Gender Inequality, a Global Perspective

Some analysts speculate that in hunting and gathering societies, women and men were social equals, as agricultural societies had less gender discrimination.  During this time women controlled 60 percent of the group’s total food intake.  Historian Gerda Lerner (1986) concluded that “there is not a single society known where women-as-a-group have decision-making power over men (as a group).”

How did females become a minority? 

How did females become a minority? 

Around the world, gender is the primary division between people.   Every society has set up boundaries and barriers that are unequal in status.  Access, property, prestige, and power are set up on the basis of sex.  
Even though female population set out numbers the males, women are
considered a minority group because women are discriminated against based on their abilities and cultural characteristics, regardless of their numbers. 

The major theory of the origin begins with patriarchy – men dominating society.  Life was short back in the early life and to maintain the population children were looked at as a necessity.   With children everywhere, women were physically tied to the care and the nurturing of their children for most of their lives because at one point in a woman’s life, she could be carrying a child on her back, breastfeeding another one and be pregnant with one more, or two.   This is how the woman assumed the role of homemaker and care giver, as it was not productive in the fields and hunting. 
As a result, men became the dominant.  Men:

-          Hunted
-          Contacted neighboring villages
-          Waged war
-          Men made the weapons
-          They accumulated possessions for trade
-          Fed the family and or tribe with food 

The reason the above is glamorized by society is that men were considered to be risking their lives for their families and or community.  Women were “safe” at home.  “Women became second class citizens, subject to men’s decisions.  

Areas of Gender Discrimination

The Global Gap in Education:  Almost 1 billion adults around the world cannot read; two thirds are women.   

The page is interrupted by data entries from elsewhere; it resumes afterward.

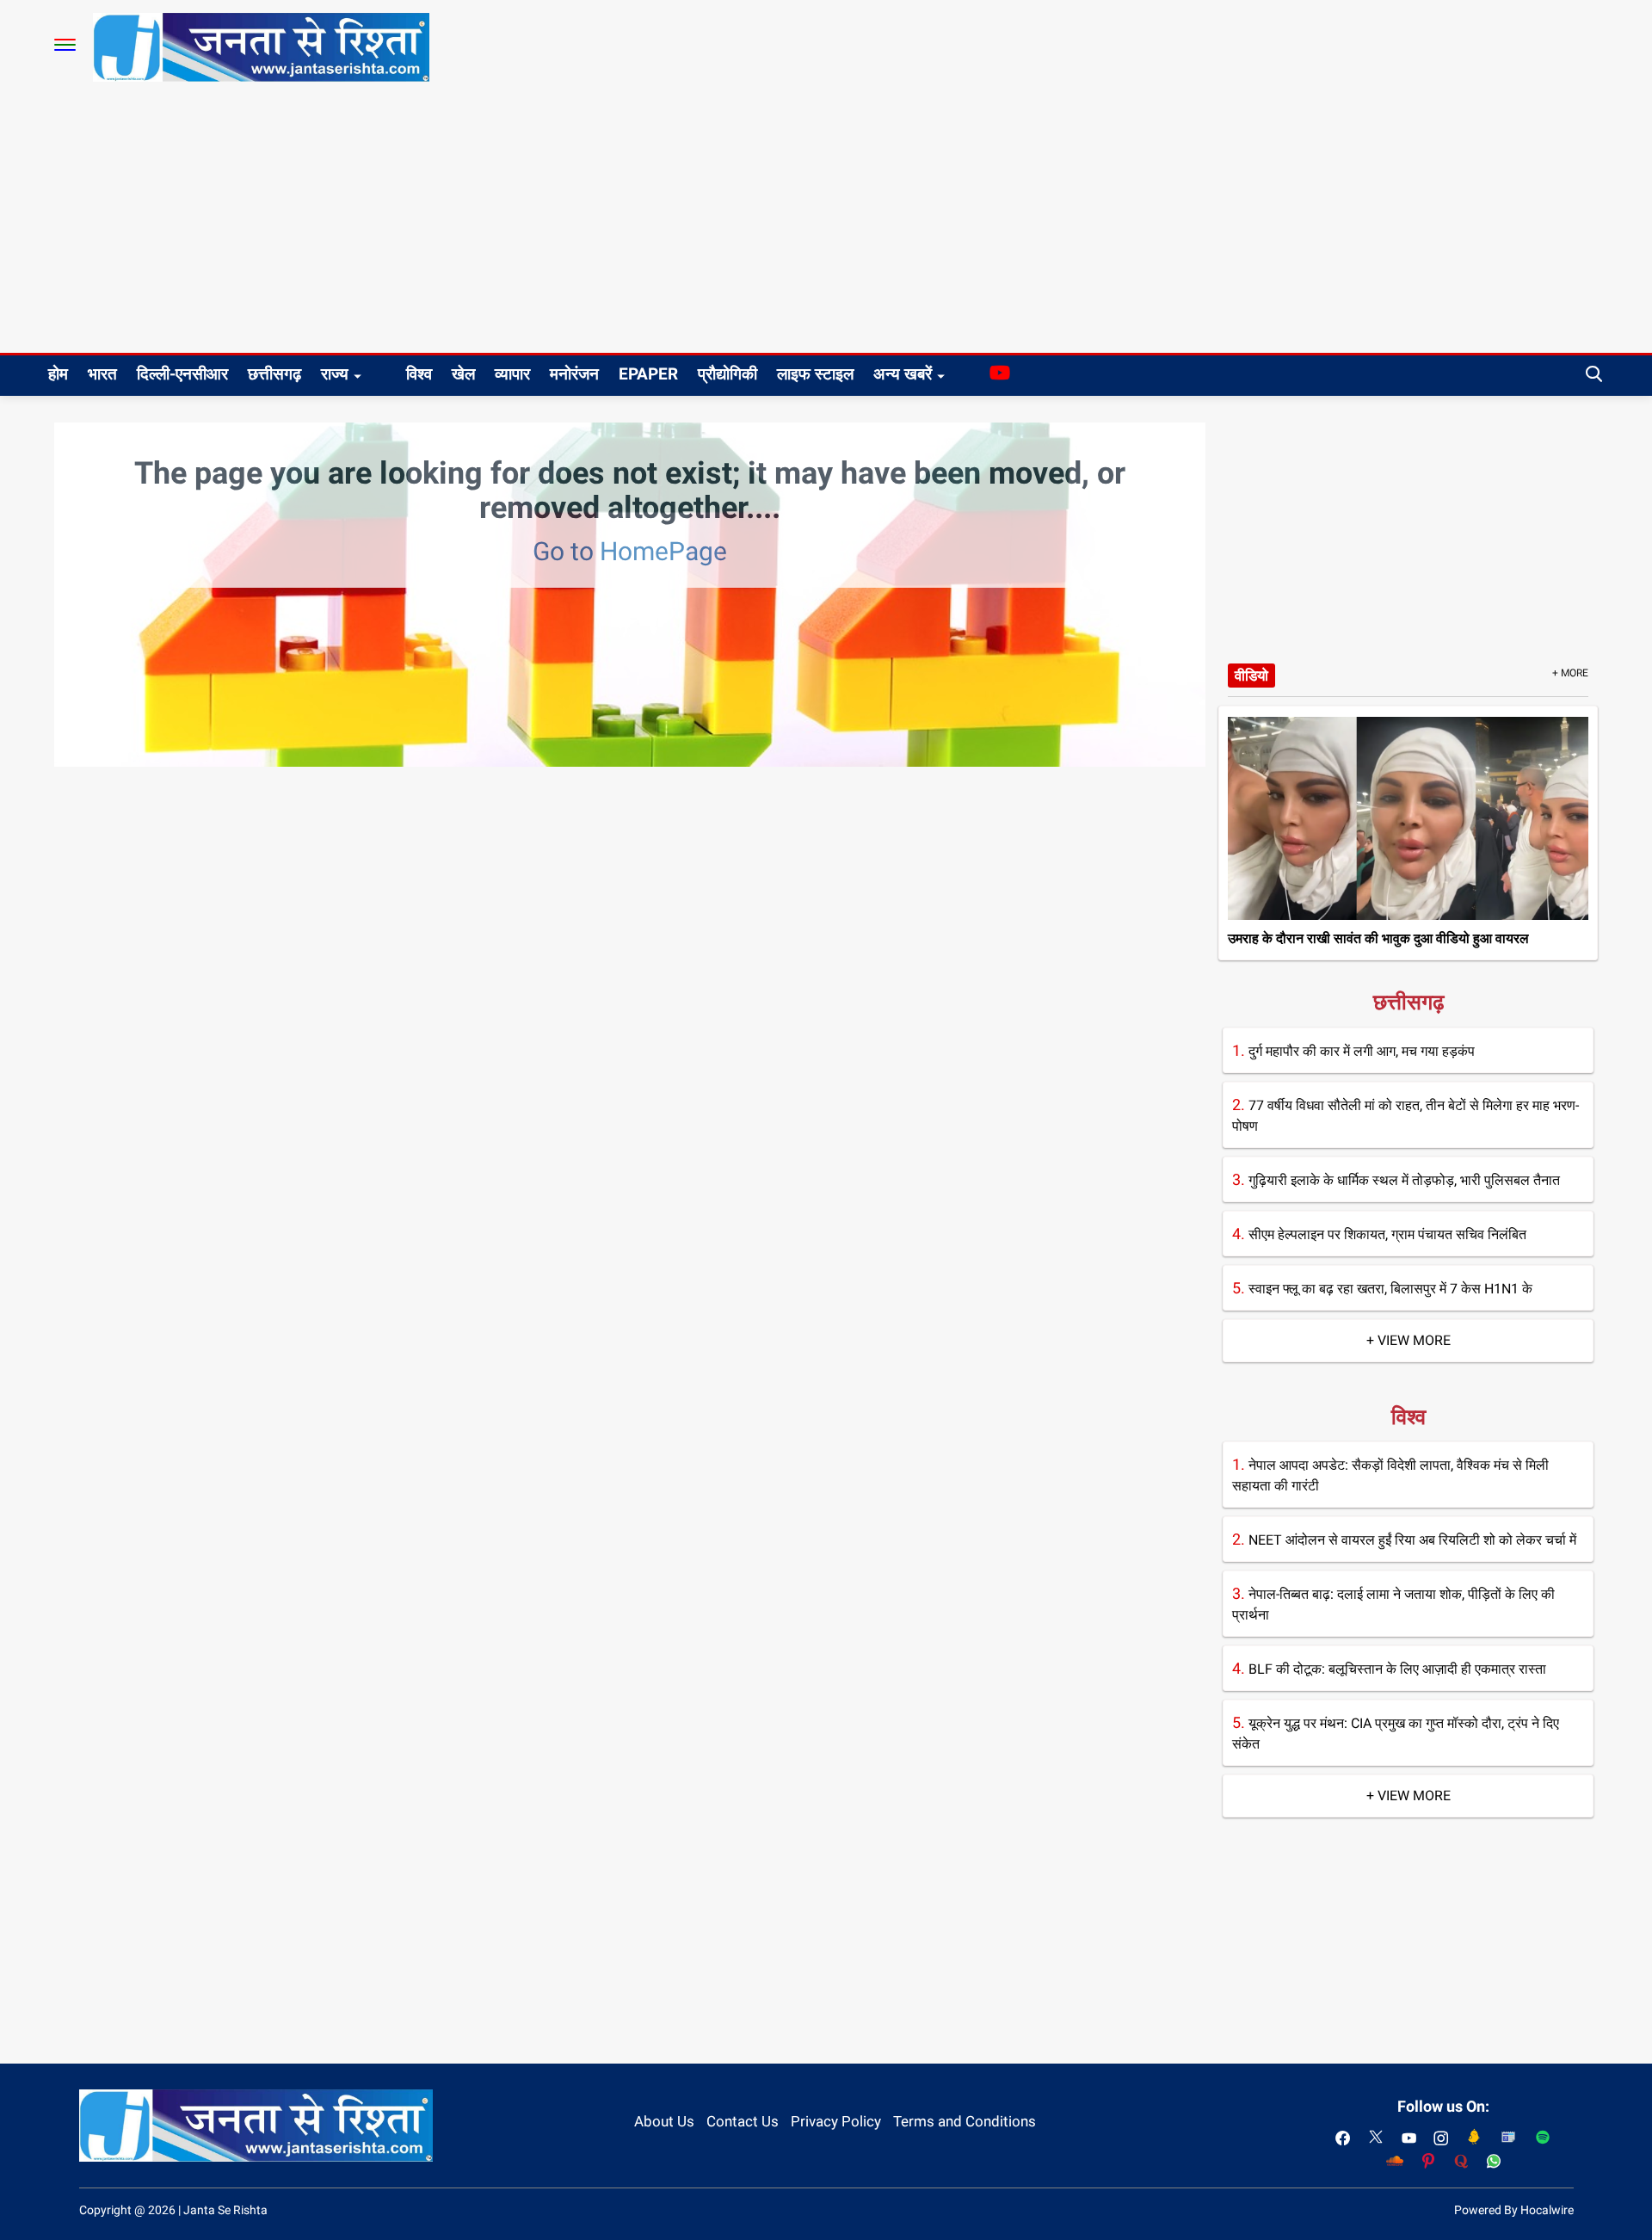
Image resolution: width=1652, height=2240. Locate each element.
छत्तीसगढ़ (274, 374)
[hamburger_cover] (65, 45)
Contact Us (742, 2121)
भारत (102, 374)
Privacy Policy (836, 2121)
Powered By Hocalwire (1514, 2210)
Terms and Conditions (964, 2121)
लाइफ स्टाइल (815, 374)
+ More (1570, 673)
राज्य (334, 374)
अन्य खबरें (902, 374)
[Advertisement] (826, 223)
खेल (463, 374)
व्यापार (512, 374)
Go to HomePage (630, 551)
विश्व (419, 374)
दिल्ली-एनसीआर (182, 374)
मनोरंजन (574, 374)
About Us (664, 2121)
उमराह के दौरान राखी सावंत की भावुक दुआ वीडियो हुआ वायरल (1378, 938)
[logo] (261, 46)
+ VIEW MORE (1408, 1340)
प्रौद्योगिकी (727, 374)
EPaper (648, 374)
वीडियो (1251, 675)
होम (58, 374)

Country                                                      Women           Men

Niger                                                              92%                   76%
Burkina Faso                                              86%                   66% 
Guinea-Bissau                                          81%                    40%
Pakistan                                                       79%                    40% 
Afghanistan                                               78%                    48%
Sierra Leone                                             77%                    49%
Nepal                                                            76%                     41%
Benin                                                             75%                    43%
Yemen                                                         75%                     32%
Senegal                                                        72%                    53%
Mozambique                                           71%                     40%
Bangladesh                                               70%                      48%
Mauritania                                                68%                      47%
Ethiopia                                                      67%                       56%
Laos                                                              67%                        36%
Mali                                                              66%                       51%
Chad                                                            66%                        48%
Bhutan                                                      66%                         39%
Libya                                                           64%                        38%
Morocco                                                  64%                        38%
Liberia                                                       62%                        30%
Cote d’Ivoire                                         61%                        45%
Burundi                                                    59%                       43%
Togo                                                            59%                       43%
Egypt                                                          56%                        33%
Central African Republic               55%                        33%
Eritrea                                                       55%                        33%
India                                                           55%                        32%
Iraq                                                              54%                        34%
Sudan                                                         54%                        30%
Malawi                                                      53%                        25%
Haiti                                                            52%                       48%

The Global Gap in Politics:  Around the world women have not access to national decision making.  No national legislature has as many women representing society as men.  Women come close but they do not dominate this area (Sweden, 43% of their legislature is women).  In some countries, women still cannot vote.   In most nations, women only hold about 11% of all seats in either parliament or congress.